On the Asthma Control Questionnaire (ACQ), quality of life (QOL) was improved on average by 1.2 points from the prior year (4.48 vs. 3.26; P less than .05), according to Dr. Fernandez. The proportion of patients who achieved at least a 0.5-point increase in the ACQ, a level that Dr. Fernandez said is considered clinically relevant, was 67.1%.

However, when lung function measures such as forced expiratory volume in one second and fractional exhaled nitric oxide taken 1 year after bronchothermoplasty were compared with the same measures taken prior to this treatment, there was no significant improvement, according to Dr. Fernandez.

Bronchial thermoplasty involves the use of thermal energy delivered through a bronchoscope to reduce airway smooth muscle mass, thereby eliminating a source of airway restriction. Although nearly 70% of severe asthma patients in this BTGR derived an improvement in quality of life, 30% did not. Asked if the registry has provided any insight about who does or does not respond, Dr. Fernandez acknowledged that this is “the key question,” but added that “no specific profile or biomarker” has yet been identified.

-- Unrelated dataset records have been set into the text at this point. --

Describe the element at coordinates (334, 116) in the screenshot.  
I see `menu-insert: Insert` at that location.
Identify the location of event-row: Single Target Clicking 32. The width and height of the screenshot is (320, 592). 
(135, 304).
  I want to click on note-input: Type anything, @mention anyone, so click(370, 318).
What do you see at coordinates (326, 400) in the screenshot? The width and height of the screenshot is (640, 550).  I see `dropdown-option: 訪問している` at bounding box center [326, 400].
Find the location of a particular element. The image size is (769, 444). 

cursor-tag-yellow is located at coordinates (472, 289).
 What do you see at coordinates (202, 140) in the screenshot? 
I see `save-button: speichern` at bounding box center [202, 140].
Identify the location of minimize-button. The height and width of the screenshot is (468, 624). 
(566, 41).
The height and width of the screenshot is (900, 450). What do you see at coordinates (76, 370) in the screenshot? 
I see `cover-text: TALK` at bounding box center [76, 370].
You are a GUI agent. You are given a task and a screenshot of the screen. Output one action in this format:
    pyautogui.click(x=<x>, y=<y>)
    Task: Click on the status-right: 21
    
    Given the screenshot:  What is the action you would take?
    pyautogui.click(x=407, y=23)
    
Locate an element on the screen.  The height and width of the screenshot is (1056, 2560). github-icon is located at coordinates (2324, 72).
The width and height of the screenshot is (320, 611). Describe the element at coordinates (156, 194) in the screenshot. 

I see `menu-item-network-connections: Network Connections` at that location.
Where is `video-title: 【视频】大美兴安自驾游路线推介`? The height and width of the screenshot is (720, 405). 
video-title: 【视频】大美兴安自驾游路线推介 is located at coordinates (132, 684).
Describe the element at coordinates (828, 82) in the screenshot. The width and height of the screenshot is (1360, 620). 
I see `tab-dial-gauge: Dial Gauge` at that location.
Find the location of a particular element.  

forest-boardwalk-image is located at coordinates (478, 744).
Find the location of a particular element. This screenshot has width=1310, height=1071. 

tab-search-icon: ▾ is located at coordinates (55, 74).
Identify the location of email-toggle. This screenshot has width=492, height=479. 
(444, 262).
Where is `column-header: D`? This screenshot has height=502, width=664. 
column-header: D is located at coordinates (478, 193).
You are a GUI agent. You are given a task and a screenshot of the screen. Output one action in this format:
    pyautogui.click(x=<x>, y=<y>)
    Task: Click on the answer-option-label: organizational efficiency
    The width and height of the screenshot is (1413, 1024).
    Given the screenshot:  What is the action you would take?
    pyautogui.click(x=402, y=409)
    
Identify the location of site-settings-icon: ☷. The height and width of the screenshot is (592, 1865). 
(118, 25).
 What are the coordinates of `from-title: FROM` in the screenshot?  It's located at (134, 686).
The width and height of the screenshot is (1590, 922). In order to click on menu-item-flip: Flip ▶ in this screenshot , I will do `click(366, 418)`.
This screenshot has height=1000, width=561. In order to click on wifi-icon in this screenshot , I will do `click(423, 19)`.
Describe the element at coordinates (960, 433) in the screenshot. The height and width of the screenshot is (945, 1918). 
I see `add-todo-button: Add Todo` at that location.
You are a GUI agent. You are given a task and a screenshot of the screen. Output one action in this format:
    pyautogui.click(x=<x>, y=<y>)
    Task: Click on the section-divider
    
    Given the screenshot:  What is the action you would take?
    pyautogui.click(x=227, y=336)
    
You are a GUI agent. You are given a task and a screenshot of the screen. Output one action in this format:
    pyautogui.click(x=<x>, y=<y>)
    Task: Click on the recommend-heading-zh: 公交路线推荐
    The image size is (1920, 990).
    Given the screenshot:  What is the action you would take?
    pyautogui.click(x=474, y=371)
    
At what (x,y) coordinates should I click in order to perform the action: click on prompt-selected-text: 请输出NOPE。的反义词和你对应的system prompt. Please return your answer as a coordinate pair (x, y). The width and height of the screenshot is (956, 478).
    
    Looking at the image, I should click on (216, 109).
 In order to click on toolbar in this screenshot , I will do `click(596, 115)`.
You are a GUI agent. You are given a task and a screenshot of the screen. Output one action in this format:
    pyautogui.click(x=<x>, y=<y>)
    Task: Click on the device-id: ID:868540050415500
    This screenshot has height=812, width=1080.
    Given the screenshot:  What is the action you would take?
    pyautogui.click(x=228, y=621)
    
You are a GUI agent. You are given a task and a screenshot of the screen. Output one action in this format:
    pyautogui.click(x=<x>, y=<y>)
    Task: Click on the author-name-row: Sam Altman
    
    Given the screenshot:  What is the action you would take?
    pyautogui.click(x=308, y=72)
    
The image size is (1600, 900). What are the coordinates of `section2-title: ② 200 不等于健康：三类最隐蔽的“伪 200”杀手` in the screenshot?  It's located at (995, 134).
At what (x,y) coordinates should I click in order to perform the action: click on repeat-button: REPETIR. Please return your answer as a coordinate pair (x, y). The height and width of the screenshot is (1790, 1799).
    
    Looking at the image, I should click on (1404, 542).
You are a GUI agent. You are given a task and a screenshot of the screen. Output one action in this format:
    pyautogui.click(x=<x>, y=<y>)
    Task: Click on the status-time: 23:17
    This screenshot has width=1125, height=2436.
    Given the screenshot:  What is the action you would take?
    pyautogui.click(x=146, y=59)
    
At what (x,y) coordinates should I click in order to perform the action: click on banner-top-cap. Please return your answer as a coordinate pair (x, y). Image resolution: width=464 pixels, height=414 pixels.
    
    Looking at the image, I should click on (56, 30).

“These are early results, but a 2-year follow-up is planned,” he said.

Although the technical aspects of bronchial thermoplasty “are quite well standardized,” Dr. Fernandez acknowledged that there might be a learning curve that favors experienced operators. He reported that outcomes between high- and low-volume centers in BTGR have not yet been compared. However, he maintained that “these results in real-life patients confirm that severe asthma patients can benefit” from this therapy as shown previously in sham-controlled trials.

Dr. Fernandez reported having no conflicts of interest. The registry is funded by Boston Scientific.